IF IT'S NOT ONE thing it's another as conservatives recoil from the Wall Street demonstrations as if colonial America had been peacefully hatched from an ostrich egg. I can tell you the weathiest among us don't like it one bit despite their respectful silence over the rise of Tea Party protests. (We want our country back! Remember?)
So it's not surprising that one of the right wing's leading head cases, Glenn Beck, has assumed his familiar Paul Revere persona by warning his audience of the revolutionary intent of the protestors. Here's what he had to say about it, and if you're not a millionaire, you can stop reading now:
'Capitalists if you think that you can play footsies with these people you're wrong. They will come for you and drag you into the streets and kill you."
In his view, what else can you expect from "Marxist radicals"? Or "Robespierre." Whichever comes first, I guess. Actually, Beck was among those who came first in vigorously promoting the Tea Party rallies.
There have been many other warnings from the voices on the right (and middle in some instances) who are clearly troubled by any disruption that would cause Goldman Sachs, Morgan Stanley et al a good night's sleep. Caught with their free-speech notions down, some of the broadcast chatterers have had no trouble being quite picky about the thrust of the protests. They have complained that there is no defined purpose, no facile organizational structure, no homogeneous leadership - just noise in the streets. It is the media's way of saying Hang on, Sloopy, the protestors will go away. My hunch, however, is that this is more than a fleeting moment of dissent. And I also have a hunch that the movement's worried critics would privately agree with me.
We went through much of this during the Viet Nam protests that eventually dominated the narrative. Good Lord. Polite society then asked, should we be listening to anti-war hippies, Communists, stragglers and the misguided sons and daughters of corporate managers - a gathering that started spontaneously and raised the ante to the highest levels of government. (It forced LBJ to step aside from the race.)

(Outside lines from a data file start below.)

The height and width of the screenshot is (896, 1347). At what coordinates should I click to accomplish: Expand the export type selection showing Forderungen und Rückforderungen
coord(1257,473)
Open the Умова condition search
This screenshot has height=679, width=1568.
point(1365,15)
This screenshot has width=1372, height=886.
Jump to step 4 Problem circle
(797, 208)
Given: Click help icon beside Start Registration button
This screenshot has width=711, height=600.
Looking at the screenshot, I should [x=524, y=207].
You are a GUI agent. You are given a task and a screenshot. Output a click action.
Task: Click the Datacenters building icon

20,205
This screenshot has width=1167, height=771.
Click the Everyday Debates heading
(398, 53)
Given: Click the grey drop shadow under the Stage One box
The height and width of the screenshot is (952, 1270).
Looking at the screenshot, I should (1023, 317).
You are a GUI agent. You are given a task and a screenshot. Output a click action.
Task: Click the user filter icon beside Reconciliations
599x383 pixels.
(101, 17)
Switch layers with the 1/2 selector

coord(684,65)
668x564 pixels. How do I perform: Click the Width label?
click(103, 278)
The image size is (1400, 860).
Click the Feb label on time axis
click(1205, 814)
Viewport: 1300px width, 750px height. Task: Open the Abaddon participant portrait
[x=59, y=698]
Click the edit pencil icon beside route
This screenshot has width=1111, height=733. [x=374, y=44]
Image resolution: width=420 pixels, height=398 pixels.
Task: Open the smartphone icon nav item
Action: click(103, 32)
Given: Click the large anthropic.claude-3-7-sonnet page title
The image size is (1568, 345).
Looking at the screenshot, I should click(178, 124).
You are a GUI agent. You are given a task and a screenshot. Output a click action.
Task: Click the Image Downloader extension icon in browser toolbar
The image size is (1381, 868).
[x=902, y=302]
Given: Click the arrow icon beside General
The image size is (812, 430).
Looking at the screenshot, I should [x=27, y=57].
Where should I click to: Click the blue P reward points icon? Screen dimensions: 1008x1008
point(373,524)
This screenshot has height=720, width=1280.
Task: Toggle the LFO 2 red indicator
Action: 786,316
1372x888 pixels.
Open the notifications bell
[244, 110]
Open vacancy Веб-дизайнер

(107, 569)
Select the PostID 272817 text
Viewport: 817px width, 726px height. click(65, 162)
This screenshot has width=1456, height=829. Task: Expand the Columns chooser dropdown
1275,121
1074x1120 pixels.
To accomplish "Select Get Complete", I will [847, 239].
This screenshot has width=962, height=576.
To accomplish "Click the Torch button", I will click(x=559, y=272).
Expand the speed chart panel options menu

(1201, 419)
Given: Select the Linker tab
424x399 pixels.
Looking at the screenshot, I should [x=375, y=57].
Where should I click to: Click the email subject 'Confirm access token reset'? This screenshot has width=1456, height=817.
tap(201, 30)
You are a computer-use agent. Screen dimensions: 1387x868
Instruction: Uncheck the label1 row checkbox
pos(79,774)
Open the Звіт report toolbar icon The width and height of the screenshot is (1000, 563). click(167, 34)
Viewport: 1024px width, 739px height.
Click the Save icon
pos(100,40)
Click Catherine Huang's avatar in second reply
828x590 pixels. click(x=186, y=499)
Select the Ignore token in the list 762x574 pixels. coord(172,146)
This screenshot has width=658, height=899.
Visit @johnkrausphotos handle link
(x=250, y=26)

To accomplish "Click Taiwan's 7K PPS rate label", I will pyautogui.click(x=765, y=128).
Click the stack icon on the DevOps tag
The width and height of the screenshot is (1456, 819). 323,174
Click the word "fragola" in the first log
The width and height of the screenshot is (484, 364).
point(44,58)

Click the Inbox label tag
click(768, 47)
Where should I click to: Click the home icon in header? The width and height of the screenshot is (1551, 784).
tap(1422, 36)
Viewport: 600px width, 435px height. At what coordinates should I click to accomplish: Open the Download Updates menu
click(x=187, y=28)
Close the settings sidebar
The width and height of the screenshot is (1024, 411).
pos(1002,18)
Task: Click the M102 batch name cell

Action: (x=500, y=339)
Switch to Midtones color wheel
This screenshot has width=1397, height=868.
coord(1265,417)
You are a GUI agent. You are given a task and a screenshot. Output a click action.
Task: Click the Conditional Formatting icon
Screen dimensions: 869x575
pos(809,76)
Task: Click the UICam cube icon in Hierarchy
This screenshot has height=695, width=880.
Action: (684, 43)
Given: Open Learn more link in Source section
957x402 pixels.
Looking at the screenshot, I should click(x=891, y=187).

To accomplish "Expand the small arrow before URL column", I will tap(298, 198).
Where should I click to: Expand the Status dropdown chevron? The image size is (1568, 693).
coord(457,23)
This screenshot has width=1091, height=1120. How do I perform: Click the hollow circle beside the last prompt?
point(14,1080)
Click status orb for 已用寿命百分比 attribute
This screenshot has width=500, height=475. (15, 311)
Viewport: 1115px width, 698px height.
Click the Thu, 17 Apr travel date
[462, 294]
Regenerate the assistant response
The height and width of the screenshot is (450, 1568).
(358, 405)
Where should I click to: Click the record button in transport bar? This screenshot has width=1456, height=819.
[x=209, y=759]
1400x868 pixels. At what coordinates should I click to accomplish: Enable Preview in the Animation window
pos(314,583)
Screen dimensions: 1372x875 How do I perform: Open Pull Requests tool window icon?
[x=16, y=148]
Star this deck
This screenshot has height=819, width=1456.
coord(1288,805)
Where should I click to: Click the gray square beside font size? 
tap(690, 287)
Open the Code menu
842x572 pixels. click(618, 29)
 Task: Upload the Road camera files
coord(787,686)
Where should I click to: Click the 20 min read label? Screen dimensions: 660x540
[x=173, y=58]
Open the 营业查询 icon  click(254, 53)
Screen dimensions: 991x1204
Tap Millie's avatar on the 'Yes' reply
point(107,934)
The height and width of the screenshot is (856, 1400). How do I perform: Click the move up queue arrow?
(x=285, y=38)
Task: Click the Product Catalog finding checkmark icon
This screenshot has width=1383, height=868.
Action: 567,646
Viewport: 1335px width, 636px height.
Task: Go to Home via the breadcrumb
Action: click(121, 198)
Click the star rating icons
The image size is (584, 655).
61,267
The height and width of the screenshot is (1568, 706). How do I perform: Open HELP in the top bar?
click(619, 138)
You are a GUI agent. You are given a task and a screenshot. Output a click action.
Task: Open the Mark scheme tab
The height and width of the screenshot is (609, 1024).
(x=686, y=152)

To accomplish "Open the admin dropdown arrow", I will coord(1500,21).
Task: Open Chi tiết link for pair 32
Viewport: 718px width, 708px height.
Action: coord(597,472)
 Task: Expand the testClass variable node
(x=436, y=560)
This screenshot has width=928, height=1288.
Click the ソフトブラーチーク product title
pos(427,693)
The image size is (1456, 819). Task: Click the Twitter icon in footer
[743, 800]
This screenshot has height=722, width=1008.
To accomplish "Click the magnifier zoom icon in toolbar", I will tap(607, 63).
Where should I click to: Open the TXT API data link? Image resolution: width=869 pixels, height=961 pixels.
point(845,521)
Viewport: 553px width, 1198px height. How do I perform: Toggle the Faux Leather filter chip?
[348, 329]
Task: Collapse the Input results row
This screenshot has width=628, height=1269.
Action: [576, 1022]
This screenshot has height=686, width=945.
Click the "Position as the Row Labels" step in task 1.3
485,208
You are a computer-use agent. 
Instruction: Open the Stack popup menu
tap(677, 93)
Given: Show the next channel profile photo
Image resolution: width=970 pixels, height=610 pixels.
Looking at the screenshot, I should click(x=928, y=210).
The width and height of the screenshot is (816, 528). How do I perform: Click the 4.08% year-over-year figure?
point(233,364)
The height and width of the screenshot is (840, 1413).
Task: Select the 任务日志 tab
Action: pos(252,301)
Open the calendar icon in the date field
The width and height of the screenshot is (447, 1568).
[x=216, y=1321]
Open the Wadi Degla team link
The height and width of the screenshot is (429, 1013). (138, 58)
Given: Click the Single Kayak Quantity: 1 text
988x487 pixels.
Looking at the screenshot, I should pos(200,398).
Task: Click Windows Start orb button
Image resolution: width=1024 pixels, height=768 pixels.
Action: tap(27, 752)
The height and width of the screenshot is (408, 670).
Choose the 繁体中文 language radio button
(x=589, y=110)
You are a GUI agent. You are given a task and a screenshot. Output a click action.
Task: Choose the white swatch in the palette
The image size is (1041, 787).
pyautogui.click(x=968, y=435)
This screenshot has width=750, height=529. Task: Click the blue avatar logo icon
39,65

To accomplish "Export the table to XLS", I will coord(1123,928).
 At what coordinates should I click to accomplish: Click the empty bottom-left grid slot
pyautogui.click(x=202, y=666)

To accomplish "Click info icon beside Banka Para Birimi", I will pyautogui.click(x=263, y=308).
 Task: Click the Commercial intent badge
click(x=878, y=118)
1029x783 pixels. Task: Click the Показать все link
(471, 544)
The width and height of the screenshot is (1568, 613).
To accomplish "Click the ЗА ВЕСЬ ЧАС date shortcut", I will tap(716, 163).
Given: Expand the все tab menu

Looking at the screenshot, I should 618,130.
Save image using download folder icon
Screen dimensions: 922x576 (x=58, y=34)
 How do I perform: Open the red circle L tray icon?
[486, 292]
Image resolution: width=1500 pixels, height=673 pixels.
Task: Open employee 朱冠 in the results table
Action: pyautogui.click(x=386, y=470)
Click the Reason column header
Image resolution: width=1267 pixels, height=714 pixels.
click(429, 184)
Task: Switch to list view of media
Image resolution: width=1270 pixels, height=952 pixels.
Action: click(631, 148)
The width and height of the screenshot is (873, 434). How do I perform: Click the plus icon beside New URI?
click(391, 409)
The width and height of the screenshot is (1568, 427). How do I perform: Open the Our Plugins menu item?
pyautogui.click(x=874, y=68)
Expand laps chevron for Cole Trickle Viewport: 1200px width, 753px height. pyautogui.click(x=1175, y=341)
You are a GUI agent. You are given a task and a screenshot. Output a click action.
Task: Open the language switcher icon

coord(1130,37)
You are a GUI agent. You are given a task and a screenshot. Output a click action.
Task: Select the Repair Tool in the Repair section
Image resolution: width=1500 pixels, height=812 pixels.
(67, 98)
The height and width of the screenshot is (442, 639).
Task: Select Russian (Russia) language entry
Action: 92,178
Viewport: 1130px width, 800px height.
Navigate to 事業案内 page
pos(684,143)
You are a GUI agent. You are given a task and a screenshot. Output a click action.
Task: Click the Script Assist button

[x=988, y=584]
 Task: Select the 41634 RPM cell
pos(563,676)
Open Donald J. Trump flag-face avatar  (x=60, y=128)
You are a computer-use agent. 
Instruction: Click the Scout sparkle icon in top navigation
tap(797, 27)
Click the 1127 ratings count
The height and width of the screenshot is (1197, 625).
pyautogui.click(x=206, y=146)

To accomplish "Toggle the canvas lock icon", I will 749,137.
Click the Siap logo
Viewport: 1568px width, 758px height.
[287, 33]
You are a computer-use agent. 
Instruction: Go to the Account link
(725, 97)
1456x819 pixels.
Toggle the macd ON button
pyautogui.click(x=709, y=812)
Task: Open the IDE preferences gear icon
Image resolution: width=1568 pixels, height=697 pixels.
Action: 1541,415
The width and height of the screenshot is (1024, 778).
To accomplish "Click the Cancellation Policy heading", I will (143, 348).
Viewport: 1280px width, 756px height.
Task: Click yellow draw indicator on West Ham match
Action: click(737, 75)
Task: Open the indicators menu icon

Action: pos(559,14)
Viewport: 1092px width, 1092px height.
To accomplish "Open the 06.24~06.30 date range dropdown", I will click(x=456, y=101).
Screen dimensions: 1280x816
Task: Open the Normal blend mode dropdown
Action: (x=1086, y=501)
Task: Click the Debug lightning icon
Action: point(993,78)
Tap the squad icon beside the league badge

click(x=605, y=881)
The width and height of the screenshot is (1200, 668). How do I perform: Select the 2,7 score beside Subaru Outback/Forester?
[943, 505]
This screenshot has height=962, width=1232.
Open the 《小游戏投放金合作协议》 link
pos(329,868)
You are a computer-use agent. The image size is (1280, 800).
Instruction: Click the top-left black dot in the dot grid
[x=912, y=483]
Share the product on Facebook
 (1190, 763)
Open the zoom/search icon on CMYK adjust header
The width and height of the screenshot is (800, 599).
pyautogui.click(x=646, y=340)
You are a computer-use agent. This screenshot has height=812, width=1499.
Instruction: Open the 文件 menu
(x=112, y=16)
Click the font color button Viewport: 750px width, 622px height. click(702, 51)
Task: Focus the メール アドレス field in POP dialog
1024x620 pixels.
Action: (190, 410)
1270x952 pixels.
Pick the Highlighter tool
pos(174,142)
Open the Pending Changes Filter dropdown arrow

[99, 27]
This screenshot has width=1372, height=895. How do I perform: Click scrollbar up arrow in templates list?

Unsurprisingly, many of the media voices and pols have not said much about the target of the protests, Wall Street's malignant schemes that ignited the great economic dive that began back in the 90s. You don't bite the hand that feeds you, and the corporate media know that better than anybody else. Americans have been slow to respond to the perps of their loss of homes, jobs, income and optimism for a better future. At least they need to see why it turned out that way.
The real problem isn't in the streets, folks.